Wednesday, July 22, 2020

The 'EU Project' - Too Big To Succeed?

Is The EU Project Now Too Big To Succeed?




The big news this morning is the EU reaching an agreement on its’ Euro 750 bln rescue fund and a total €1.1 trillion EU budget, after its longest ever, five-day, marathon negotiating session.  
Ode to Joy is blasting round the halls of Berlaymont, but it’s hardly the symbol of solidarity Macron, Merkel et al are claiming between the member states. Its pragmatism in action as the frugal four/five (depends if you count Finland) were bought into line with promises of rebates, Hungary got away with Orban’s war on democracy, while Poland wriggles out of carbon neutrality by 2050 and can keep burning coal. 
It would be easy to pick holes across the whole conflabulated deal, but why snipe?  We should celebrate Europe reaching agreement. The market loves it…
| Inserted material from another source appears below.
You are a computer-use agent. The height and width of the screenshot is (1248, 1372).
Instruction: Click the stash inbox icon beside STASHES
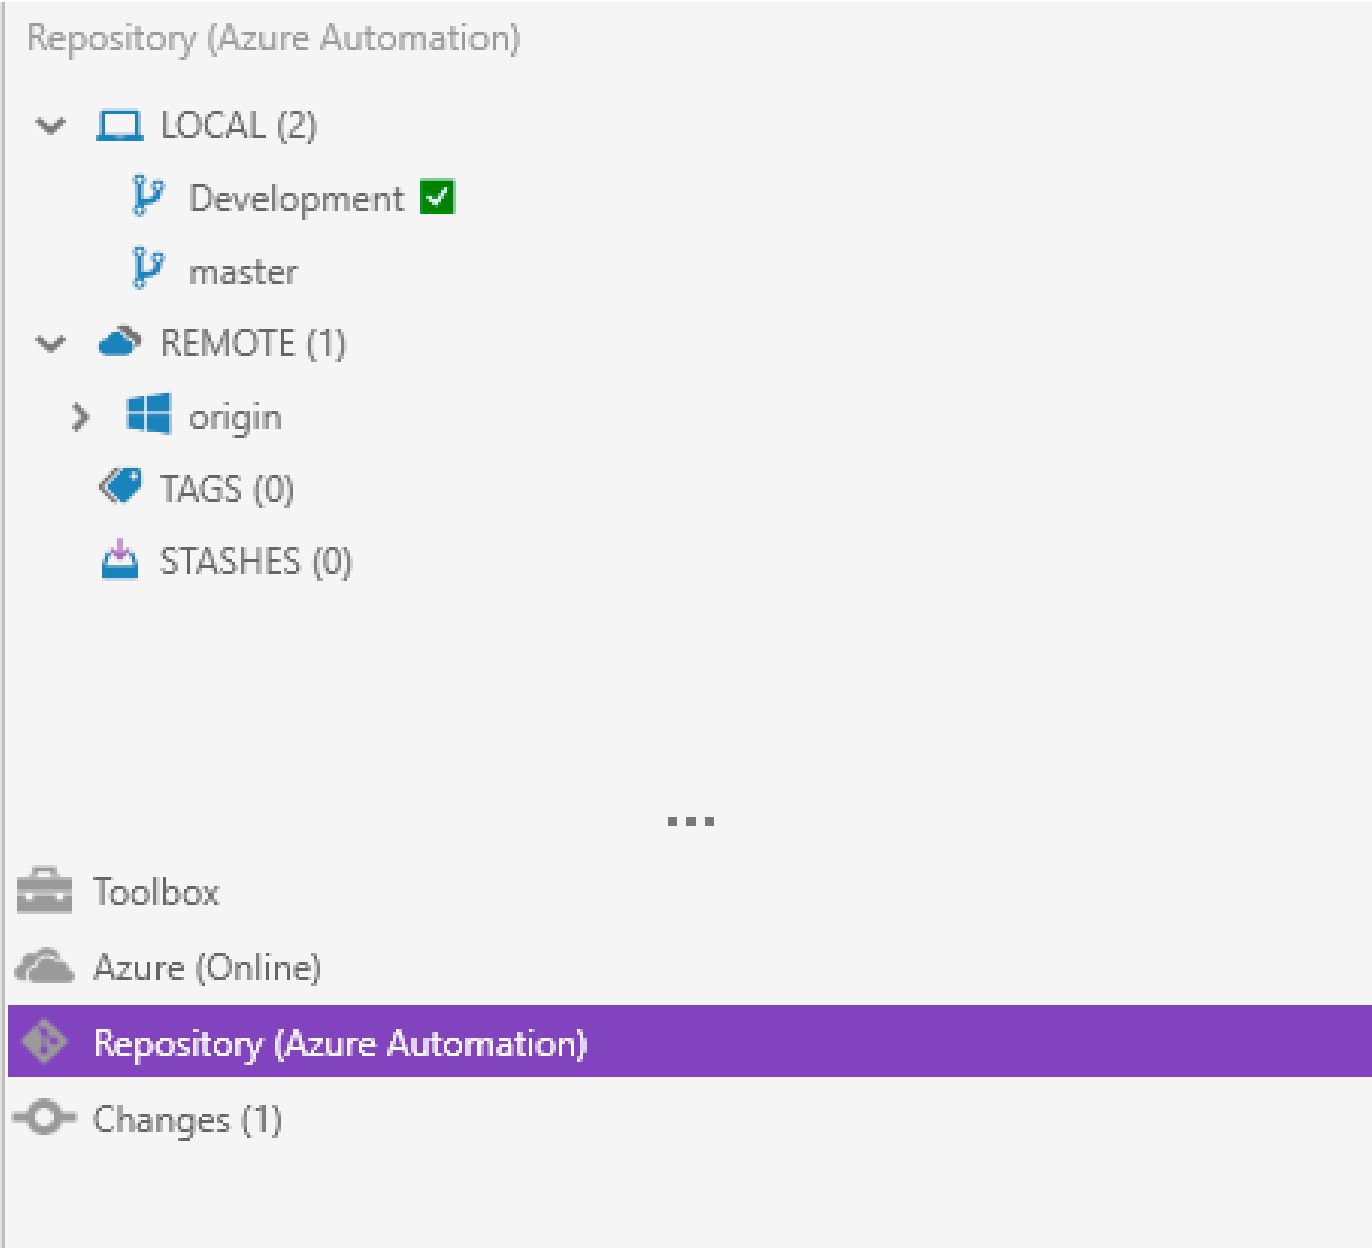[x=120, y=560]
This morning’s agreement is another step in the EU’s slow and painful path towards a Federal Europe. 
Much to the chagrin of Brexit-supporting, EU-hating Tory skeptics – Europe is getting there, plod by agonising plod.  Sure, there are massive cracks in the edifice, which are disguised by slapping on a veneer of Polyfilla that will need fixed again in a few years time.. but its slowly happening.. 
But…. 

My big concern for Europe is that’s it’s becoming just too huge a project to succeed. European unity was working well, through closer economic ties and friendly political links, open borders and a common market boosting recovering post war economies, but then it suddenly became a confused rush and embrace an ill-conceived common currency and unwished for political union. 

It’s now become even more complex than building La Sagrada Familia in Barcelona, and less well defined in terms of plans.. 
All the energy that’s been expended on the “Project” is effort that, perhaps, could have been used better to create wealth, jobs and prosperity across a Europe of diverse but closer links, allowing the process of gradual integration, generation by generation to meld us together.  Instead, the EU has become a massive state bureaucracy primarily concerned with consolidation and re-distribution rather than the creation of national wealth.  

Generation by generation Europe will become a single state.